[START PASSAGE]

I empathize. I hail from a family of artists and musicians.

After pouring my heart and soul into a song, the last thing I’d want is to be told some arbitrary test predicts its failure. Similarly, I can imagine my brother’s reaction if I interrupted him mid-painting with data suggesting his art wouldn’t resonate–he’d dismiss me outright. True artistic endeavours embody a creative vision that isn’t easily swayed mid-course.

There’s also a logistical hurdle. Creatives can’t be told at the eleventh hour to pivot entirely. When deadlines loom, it’s logistically infeasible to backtrack. Yet, in business, ignoring consumer data in the creative process poses substantial risks.

So, how do we avoid the Crush?

It’s time to dismantle the antiquated divide between creatives and data analysts. Integrate consumer insights teams into the creative process early and consistently. View consumer data and insights as creative tools that, when infused into ad development, can yield remarkable outcomes.

Many of the world’s best creative minds need space and time to produce outstanding work. Integrating data into their process may sometimes feel stifling, but discomfort doesn’t negate its necessity. To craft exceptional advertising and products, brands must continually listen to and learn from consumers. Leveraging data and insights embeds the consumer directly into the creative process, making them co-creators.

Instead of shying away from creativity for fear of backlash, harness the power of data and insights to unlock new levels of creativity. When consumer feedback guides us, we forge deeper connections that transcend transactions, fostering enduring brand loyalty and advocacy in today’s fiercely competitive landscape.

Brands ignoring consumer data do so at their peril, while those embracing it will dominate the competition for years to come. If Apple’s not careful, it too could face the crush.

[END PASSAGE]
[START DATA PROVIDED]

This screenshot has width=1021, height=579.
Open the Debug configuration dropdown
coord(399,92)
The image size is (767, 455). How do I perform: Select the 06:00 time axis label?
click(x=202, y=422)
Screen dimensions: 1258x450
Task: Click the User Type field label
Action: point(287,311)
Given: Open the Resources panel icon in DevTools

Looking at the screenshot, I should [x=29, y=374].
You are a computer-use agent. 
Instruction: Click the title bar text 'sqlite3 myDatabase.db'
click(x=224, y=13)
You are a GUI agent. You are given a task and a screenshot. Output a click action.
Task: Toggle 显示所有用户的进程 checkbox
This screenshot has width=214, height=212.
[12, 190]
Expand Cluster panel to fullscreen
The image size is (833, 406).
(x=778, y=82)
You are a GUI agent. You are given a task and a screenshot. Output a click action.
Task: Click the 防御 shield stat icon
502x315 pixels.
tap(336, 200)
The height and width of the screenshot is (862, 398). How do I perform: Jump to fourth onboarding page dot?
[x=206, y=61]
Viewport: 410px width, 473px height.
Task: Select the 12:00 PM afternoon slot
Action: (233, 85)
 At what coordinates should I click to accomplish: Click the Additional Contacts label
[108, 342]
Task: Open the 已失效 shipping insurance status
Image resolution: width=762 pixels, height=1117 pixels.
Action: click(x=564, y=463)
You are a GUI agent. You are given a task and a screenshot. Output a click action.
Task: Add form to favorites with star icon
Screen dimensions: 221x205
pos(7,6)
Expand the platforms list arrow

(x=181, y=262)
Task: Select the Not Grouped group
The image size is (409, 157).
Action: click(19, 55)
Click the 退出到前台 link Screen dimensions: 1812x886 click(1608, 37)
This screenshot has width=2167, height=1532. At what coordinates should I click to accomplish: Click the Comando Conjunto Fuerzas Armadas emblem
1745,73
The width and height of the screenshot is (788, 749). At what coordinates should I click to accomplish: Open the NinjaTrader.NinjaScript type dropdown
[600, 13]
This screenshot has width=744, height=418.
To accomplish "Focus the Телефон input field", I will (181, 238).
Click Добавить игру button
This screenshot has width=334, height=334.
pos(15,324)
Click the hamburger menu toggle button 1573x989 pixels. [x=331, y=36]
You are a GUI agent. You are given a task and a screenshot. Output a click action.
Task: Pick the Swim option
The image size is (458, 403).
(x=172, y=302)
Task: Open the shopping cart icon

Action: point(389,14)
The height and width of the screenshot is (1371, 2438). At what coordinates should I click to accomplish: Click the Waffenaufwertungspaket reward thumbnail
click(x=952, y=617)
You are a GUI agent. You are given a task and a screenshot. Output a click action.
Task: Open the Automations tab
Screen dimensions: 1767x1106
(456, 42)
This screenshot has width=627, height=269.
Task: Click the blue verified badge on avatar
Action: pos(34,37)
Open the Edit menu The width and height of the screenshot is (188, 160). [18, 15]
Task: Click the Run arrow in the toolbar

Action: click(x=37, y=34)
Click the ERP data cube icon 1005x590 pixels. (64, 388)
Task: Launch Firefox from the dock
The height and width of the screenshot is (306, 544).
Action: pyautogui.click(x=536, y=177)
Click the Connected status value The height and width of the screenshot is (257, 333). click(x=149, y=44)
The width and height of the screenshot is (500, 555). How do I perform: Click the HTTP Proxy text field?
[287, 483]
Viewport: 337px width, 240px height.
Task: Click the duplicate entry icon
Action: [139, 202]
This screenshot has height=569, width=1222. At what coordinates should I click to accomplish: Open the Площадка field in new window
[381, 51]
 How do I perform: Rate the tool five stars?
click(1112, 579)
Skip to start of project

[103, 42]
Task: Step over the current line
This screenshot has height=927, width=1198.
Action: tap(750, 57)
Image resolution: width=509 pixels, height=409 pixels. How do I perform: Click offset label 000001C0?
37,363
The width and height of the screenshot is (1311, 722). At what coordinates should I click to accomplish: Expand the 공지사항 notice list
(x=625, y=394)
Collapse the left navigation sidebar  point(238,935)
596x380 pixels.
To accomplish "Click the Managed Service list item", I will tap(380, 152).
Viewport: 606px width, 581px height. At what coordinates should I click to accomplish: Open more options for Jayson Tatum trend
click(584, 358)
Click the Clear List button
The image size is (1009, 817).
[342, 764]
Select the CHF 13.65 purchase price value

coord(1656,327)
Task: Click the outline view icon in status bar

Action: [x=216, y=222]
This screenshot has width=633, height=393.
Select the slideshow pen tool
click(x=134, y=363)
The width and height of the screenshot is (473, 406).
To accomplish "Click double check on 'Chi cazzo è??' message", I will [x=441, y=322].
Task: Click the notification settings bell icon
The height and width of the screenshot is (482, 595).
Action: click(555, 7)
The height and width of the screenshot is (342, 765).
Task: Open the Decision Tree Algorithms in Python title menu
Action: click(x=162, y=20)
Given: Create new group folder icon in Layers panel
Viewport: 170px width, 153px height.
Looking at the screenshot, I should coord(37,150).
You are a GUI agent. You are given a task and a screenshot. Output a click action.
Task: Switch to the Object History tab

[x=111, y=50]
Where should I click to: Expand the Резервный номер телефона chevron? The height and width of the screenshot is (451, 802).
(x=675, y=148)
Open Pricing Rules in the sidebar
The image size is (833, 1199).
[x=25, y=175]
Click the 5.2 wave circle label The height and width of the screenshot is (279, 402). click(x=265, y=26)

[END DATA PROVIDED]

# WRITTEN REQUEST 1
In one to three sentences, explain why the passage says creatives can't be told at the eleventh hour to pivot entirely.
# WRITTEN REQUEST 2
Please mark each statement yes or no according to the passage, and quote the words that decide it.
(a) The writer comes from a family of artists and musicians.
(b) The passage recommends bringing consumer insights teams into the creative process only near the end.
(c) The passage grants that integrating data into the work of creative minds may sometimes feel stifling.
The rows play no part in this.

# EXPECTED ANSWER 1
The passage says it's a logistical hurdle: "When deadlines loom, it's logistically infeasible to backtrack."

# EXPECTED ANSWER 2
(a) Yes: "I hail from a family of artists and musicians."
(b) No: "Integrate consumer insights teams into the creative process early and consistently."
(c) Yes: "Integrating data into their process may sometimes feel stifling"